From Metaquestions by David Irvine
This post is probably very brief and disingenuous for any mathematician out there, it is aimed at as many people as possible and I hope it comes across in an easy to understand way. We will see I suppose
I find myself explaining MaidSafe many times to many people and try to do so in a language and counting system they will understand. I ‘get it’ that people want this, so do I, but to understand MaidSafe it’s really not possible to think in our comfortable world of linear number lines and counting. The term used to describe what I am talking about is ‘non euclidean maths’. I dislike that a lot as its like calculus or similar, a term to scare people off.

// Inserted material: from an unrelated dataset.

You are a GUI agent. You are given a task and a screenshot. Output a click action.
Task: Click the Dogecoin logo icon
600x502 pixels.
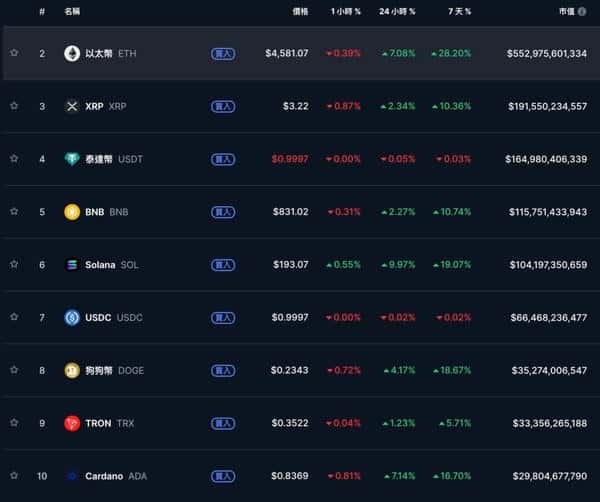tap(72, 370)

This is not necessary as it is way simpler than a confusing term. It is also way more simple if you immerse yourself in this type of maths, many people will not and never understand you, but it leads to many hours of quiet solitude and relaxation as a whole new world of possibilities opens up in front of you. I find that you can lose yourself in such counting systems, a bit like the Gauss clock counting base number systems, it’s very unusual and interesting. Not at all clever, but very different.
Down to business
MaidSafe is based on an XOR network at is root. This is not really the crux of what makes it different, but it seems to be what people focus on (“what if my computer goes off?”, “I can Sybil attack this easily!” etc.). I figured it was time to try and explain this as understanding issues like mutating data such as safecoin etc. are impossible without understanding this way of thinking.
So here is how we think.
0–1--2–3--4–5--6–7 (real number line)
And here is XOR
Immediately we will look and run our eyes along the bottom and think it’s our comfortable world again. It is far from it, we will see why soon.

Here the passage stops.